The methods to get the lyrics from musixmatch are public available:

  def song_lyric(song_name, artist_name):
        while True:
            querystring = apiurl_musixmatch + "matcher.lyrics.get?q_track=" + urllib.parse.quote(
                song_name) + "&q_artist=" + urllib.parse.quote(
                artist_name) + "&apikey=" + apikey_musixmatch + "&format=json&f_has_lyrics=1"
            # matcher.lyrics.get?q_track=sexy%20and%20i%20know%20it&q_artist=lmfao
            request = urllib.request.Request(querystring)
            # request.add_header("Authorization", "Bearer " + client_access_token)
            request.add_header("User-Agent",
                               "curl/7.9.8 (i686-pc-linux-gnu) libcurl 7.9.8 (OpenSSL 0.9.6b) (ipv6 enabled)")  # Must include user agent of some sort, otherwise 403 returned
            while True:
                try:
                    response = urllib.request.urlopen(request,
                                                      timeout=4)  # timeout set to 4 seconds; automatically retries if times out
                    raw = response.read()
                except socket.timeout:
                    print("Timeout raised and caught")
                    continue
                break
            json_obj = json.loads(raw.decode('utf-8'))
            body = json_obj["message"]["body"]["lyrics"]["lyrics_body"]
            copyright = json_obj["message"]["body"]["lyrics"]["lyrics_copyright"]
            tracking_url = json_obj["message"]["body"]["lyrics"]["html_tracking_url"]
            #print(tracking_url)
            lyrics_tracking(tracking_url)
            return (body + "\n\n" + copyright)
        
    def lyrics_tracking(tracking_url):
        while True:
            querystring = tracking_url
            request = urllib.request.Request(querystring)
            # request.add_header("Authorization", "Bearer " + client_access_token)
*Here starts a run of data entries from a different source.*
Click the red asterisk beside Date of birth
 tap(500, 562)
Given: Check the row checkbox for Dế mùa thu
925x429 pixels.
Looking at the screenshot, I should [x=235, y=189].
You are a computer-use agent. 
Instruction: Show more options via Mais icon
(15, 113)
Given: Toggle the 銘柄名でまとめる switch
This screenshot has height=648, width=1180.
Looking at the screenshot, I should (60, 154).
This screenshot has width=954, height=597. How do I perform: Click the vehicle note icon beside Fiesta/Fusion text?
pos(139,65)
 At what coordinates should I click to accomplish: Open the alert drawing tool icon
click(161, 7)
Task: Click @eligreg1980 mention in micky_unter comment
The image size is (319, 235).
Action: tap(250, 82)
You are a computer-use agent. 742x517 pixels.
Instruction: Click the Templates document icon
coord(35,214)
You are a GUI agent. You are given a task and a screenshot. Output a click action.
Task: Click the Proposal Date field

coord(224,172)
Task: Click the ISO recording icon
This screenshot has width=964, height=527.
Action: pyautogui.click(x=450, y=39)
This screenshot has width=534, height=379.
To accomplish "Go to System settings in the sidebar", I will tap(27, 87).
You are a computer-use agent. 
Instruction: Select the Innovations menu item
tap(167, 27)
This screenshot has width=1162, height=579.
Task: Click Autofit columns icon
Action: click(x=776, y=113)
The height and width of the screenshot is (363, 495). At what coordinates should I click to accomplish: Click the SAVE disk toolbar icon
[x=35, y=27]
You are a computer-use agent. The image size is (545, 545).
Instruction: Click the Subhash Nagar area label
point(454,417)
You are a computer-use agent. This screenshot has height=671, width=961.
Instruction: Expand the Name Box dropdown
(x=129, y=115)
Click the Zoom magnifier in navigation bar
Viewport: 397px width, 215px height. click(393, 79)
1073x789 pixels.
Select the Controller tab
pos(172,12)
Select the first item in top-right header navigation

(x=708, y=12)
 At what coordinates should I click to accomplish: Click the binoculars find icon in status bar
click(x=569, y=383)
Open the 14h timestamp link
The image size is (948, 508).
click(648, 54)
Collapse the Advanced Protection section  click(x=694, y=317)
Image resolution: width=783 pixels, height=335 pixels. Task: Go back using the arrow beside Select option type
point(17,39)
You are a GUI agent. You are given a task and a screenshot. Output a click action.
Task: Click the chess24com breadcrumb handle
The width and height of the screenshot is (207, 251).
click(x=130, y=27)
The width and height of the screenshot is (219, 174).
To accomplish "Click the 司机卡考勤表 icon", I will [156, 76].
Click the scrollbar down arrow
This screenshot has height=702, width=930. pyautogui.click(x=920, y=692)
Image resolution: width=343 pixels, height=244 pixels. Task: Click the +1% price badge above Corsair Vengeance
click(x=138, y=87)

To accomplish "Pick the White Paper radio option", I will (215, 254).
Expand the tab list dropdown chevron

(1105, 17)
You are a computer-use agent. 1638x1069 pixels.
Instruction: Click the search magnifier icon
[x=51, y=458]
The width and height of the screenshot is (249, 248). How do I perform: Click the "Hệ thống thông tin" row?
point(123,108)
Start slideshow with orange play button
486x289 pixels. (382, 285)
            request.add_header("User-Agent",
                               "curl/7.9.8 (i686-pc-linux-gnu) libcurl 7.9.8 (OpenSSL 0.9.6b) (ipv6 enabled)")  # Must include user agent of some sort, otherwise 403 returned
            try:
                response = urllib.request.urlopen(request,
                                                  timeout=4)  # timeout set to 4 seconds; automatically retries if times out
                raw = response.read()
            except socket.timeout:
                print("Timeout raised and caught")
                continue
            break
            print(raw)
Full working exemple that reproduces the error:

    import requests
    import json
    import urllib.request, urllib.error, urllib.parse
    import socket
    
    apikey_musixmatch = '0b4a363bbd71974c2634837d5b5d1d9a' #generated for the example
    apiurl_musixmatch = 'http://api.musixmatch.com/ws/1.1/'
    
    api_key = "b088cbedecd40b35dd89e90f55227ac2" #generated for the example
    def song_lyric(song_name, artist_name):
        while True:
            querystring = apiurl_musixmatch + "matcher.lyrics.get?q_track=" + urllib.parse.quote(
                song_name) + "&q_artist=" + urllib.parse.quote(
                artist_name) + "&apikey=" + apikey_musixmatch + "&format=json&f_has_lyrics=1"
            # matcher.lyrics.get?q_track=sexy%20and%20i%20know%20it&q_artist=lmfao
            request = urllib.request.Request(querystring)
            # request.add_header("Authorization", "Bearer " + client_access_token)
            request.add_header("User-Agent",
                               "curl/7.9.8 (i686-pc-linux-gnu) libcurl 7.9.8 (OpenSSL 0.9.6b) (ipv6 enabled)")  # Must include user agent of some sort, otherwise 403 returned
            while True:
                try:
                    response = urllib.request.urlopen(request,
                                                      timeout=4)  # timeout set to 4 seconds; automatically retries if times out
                    raw = response.read()
                except socket.timeout:
                    print("Timeout raised and caught")
                    continue
                break
            json_obj = json.loads(raw.decode('utf-8'))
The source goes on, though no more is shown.